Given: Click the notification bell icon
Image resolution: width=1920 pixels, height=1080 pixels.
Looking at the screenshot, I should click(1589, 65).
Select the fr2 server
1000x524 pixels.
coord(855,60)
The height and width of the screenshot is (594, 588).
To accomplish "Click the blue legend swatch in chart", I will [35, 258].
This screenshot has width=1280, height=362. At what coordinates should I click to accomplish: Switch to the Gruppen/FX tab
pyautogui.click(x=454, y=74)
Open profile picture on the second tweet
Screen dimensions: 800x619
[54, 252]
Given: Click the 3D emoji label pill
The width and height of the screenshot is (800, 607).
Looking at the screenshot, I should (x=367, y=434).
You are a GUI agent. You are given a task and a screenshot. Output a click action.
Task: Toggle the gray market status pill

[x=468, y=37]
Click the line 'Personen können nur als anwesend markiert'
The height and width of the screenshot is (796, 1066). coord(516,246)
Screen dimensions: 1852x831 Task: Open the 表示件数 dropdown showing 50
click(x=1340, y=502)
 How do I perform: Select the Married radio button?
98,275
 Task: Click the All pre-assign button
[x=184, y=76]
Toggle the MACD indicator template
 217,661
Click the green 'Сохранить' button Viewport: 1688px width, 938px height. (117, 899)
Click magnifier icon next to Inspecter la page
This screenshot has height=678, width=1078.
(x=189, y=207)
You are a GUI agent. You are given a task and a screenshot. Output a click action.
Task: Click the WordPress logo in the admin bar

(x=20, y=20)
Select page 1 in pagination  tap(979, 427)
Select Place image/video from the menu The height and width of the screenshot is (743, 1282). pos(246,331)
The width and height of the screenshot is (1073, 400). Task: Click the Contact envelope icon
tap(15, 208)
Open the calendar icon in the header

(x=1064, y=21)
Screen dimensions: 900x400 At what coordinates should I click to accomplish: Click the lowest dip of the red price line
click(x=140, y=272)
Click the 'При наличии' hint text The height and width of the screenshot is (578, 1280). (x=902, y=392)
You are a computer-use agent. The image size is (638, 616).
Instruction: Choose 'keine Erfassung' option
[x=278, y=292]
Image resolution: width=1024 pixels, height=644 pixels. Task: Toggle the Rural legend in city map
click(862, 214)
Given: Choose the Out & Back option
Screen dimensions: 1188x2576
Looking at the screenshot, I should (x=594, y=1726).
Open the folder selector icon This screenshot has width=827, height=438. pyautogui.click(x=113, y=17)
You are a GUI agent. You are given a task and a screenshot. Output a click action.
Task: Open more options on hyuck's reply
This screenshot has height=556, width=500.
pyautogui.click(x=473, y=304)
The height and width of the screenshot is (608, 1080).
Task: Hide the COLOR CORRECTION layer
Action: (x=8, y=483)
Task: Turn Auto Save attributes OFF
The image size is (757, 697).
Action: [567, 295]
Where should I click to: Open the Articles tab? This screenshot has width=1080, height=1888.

§ WHAT THE TASK ASKS
Beginning with the first line and ending with the last, restate the data word for word.

§ RESULT FOR THIS EXERCISE
Given: Click the notification bell icon
Image resolution: width=1920 pixels, height=1080 pixels.
Looking at the screenshot, I should click(1589, 65).
Select the fr2 server
1000x524 pixels.
coord(855,60)
The height and width of the screenshot is (594, 588).
To accomplish "Click the blue legend swatch in chart", I will [35, 258].
This screenshot has width=1280, height=362. At what coordinates should I click to accomplish: Switch to the Gruppen/FX tab
pyautogui.click(x=454, y=74)
Open profile picture on the second tweet
Screen dimensions: 800x619
[54, 252]
Given: Click the 3D emoji label pill
The width and height of the screenshot is (800, 607).
Looking at the screenshot, I should (x=367, y=434).
You are a GUI agent. You are given a task and a screenshot. Output a click action.
Task: Toggle the gray market status pill

[x=468, y=37]
Click the line 'Personen können nur als anwesend markiert'
The height and width of the screenshot is (796, 1066). coord(516,246)
Screen dimensions: 1852x831 Task: Open the 表示件数 dropdown showing 50
click(x=1340, y=502)
 How do I perform: Select the Married radio button?
98,275
 Task: Click the All pre-assign button
[x=184, y=76]
Toggle the MACD indicator template
 217,661
Click the green 'Сохранить' button Viewport: 1688px width, 938px height. (117, 899)
Click magnifier icon next to Inspecter la page
This screenshot has height=678, width=1078.
(x=189, y=207)
You are a GUI agent. You are given a task and a screenshot. Output a click action.
Task: Click the WordPress logo in the admin bar

(x=20, y=20)
Select page 1 in pagination  tap(979, 427)
Select Place image/video from the menu The height and width of the screenshot is (743, 1282). pos(246,331)
The width and height of the screenshot is (1073, 400). Task: Click the Contact envelope icon
tap(15, 208)
Open the calendar icon in the header

(x=1064, y=21)
Screen dimensions: 900x400 At what coordinates should I click to accomplish: Click the lowest dip of the red price line
click(x=140, y=272)
Click the 'При наличии' hint text The height and width of the screenshot is (578, 1280). (x=902, y=392)
You are a computer-use agent. The image size is (638, 616).
Instruction: Choose 'keine Erfassung' option
[x=278, y=292]
Image resolution: width=1024 pixels, height=644 pixels. Task: Toggle the Rural legend in city map
click(862, 214)
Given: Choose the Out & Back option
Screen dimensions: 1188x2576
Looking at the screenshot, I should (x=594, y=1726).
Open the folder selector icon This screenshot has width=827, height=438. pyautogui.click(x=113, y=17)
You are a GUI agent. You are given a task and a screenshot. Output a click action.
Task: Open more options on hyuck's reply
This screenshot has height=556, width=500.
pyautogui.click(x=473, y=304)
The height and width of the screenshot is (608, 1080).
Task: Hide the COLOR CORRECTION layer
Action: (x=8, y=483)
Task: Turn Auto Save attributes OFF
The image size is (757, 697).
Action: [567, 295]
Where should I click to: Open the Articles tab? This screenshot has width=1080, height=1888.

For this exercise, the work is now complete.